Umgekehrt haben wir dank freundlicher Mithilfe von Mr. Trump auch gelernt: Man kann über Journalismus und seine Protagonisten gerne ein bisschen schimpfen. Medienschelte wird uns auf dieser Welt begleiten, solange sie noch steht. Aber so ganz schlecht ist es im Zeitalter des Trumpismus und des AfD-Rechtspopulismus nicht, wenn man ein paar Journalisten hat, die über so altmodische Dinge wie eine ordentliche Ausbildung verfügen und die für ganz klassische Medien schreiben und senden. Ich schätze die Kollegen beispielsweise des „Bildblog“ durchaus, aber manchmal denke ich mir, es wäre schön, wenn man auch mal einfach sagen und sehen würde, wenn Journalisten ihren Job sehr ordentlich gemacht haben.
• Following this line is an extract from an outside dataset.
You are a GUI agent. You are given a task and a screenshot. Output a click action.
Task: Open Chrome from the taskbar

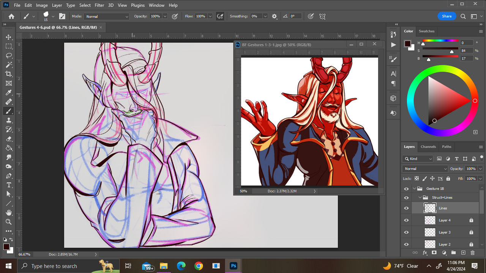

Ein wenig habe ich den Eindruck, dass die Arbeit von Journalisten nicht nur in den USA, sondern auch in Deutschland in diesem Jahr mehr gefruchtet hat als sonst. Klingt eigenartig, wenn man das in einem Jahr schreibt, in dem Donald Trump immer noch jeden Tag Lügen und Mist in die Welt pustet und in dem die AfD in nunmehr alle deutschen Landtage eingezogen ist.
Auf der anderen Seite: In den USA hat der Trumpismus bei den Midterms immerhin einen Dämpfer bekommen. Und in Deutschland? Ich will gut 10 und rund 13 Prozent bei den Landtagswahlen in Bayern und Hessen für die AfD nicht schönreden. Aber es hätte schlimmer kommen können. Nicht nur in der AfD gab es Leute, die die Partei bei den zurückliegenden Wahlen näher bei den 20 als bei 10 Prozent erwartet hätten.
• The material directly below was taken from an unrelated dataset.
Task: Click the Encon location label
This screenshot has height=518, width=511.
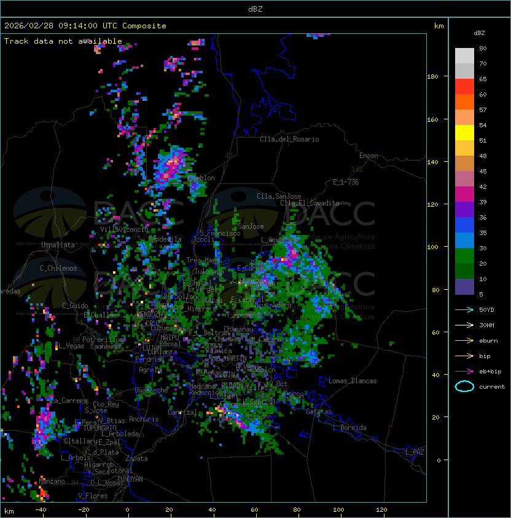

Das hat natürlich nicht nur mit Journalismus zu tun. Aber es waren und sind Journalisten, die immer und immer wieder auf die Umtriebe der AfD hierzulande und auf die Folgen des Trumpismus in den USA hinweisen. Die Geschichten recherchieren, die dem Populisten-Storytelling zuwider laufen. Die Spendenaffäre der AfD ist so ein Beispiel – und als ich heute bei Facebook, dieses Bild hier gesehen habe, dachte ich mir: Alles richtig gemacht, wenn euch jetzt mangels Fakten nur noch die Opferrolle bleibt.
Vielleicht ist ja doch was dran (ich gebe zu, ich hatte meine Zweifel): Wenn man Lügnern, Populisten und Schreihälsen immer und immer wieder mit der normativen Kraft des Faktischen begegnet, geht dem Heißluftballon AfD und all den anderen irgendwann die Luft aus. Zumindest waren AfD, Pegida und Konsorten schon mal deutlich lauter und selbstgewisser. Ohne dass man jetzt gleich Entwarnung rufen könnte.
Das hat auch etwas mit dem gesteigerten Realismus zu tun, wenn wir heute mit Social Media umgehen. Inzwischen ist selbst für weniger medienaffine Menschen klar geworden, dass man nicht nur einfach nicht alles glauben sollte, was man dort findet. Sondern dass soziale Netzwerke eine zerstörerische und manipulativen Kraft entwickeln können.
Ich würde deswegen nicht so weit gehen wie manche derjenigen, die sich inzwischen Internetkritiker nennen und daraus ein Geschäftsmodell gemacht haben. Darüber habe ich übrigens die Tage mit der DLD-Chefin Steffi Czerny gesprochen, nachzuhören gerne hier in meinem Podcast bei den Freunden von LEAD digital.
Und man muss auch nicht gleich die Forderung unterschreiben, die Jaron Lanier in seinem viel gelesenen letzten Buch gestellt hat. Davon abgesehen, dass es eine naive Hoffnung ist, dass Nutzer jetzt zu Abertausenden aus sozialen Netzwerken aussteigen: Vermutlich müssen wir lernen, das Monster zu zähmen und etwas Besseres daraus zu machen, als in der Evolution einfach wieder eine ganze Stufe zurückzugehen.
Ich mag ja diese ganzen Fußball-Analogien nicht so sehr. Aber ein bisschen fühlt sich die Medienwelt Ende 2018 an wie die Nationalmannschaft. 2018 war ein gruseliges Jahr. Aber inzwischen sieht es so aus, als könnte es 2019 ganz ordentlich weitergehen. Weil was Gutes nachkommt.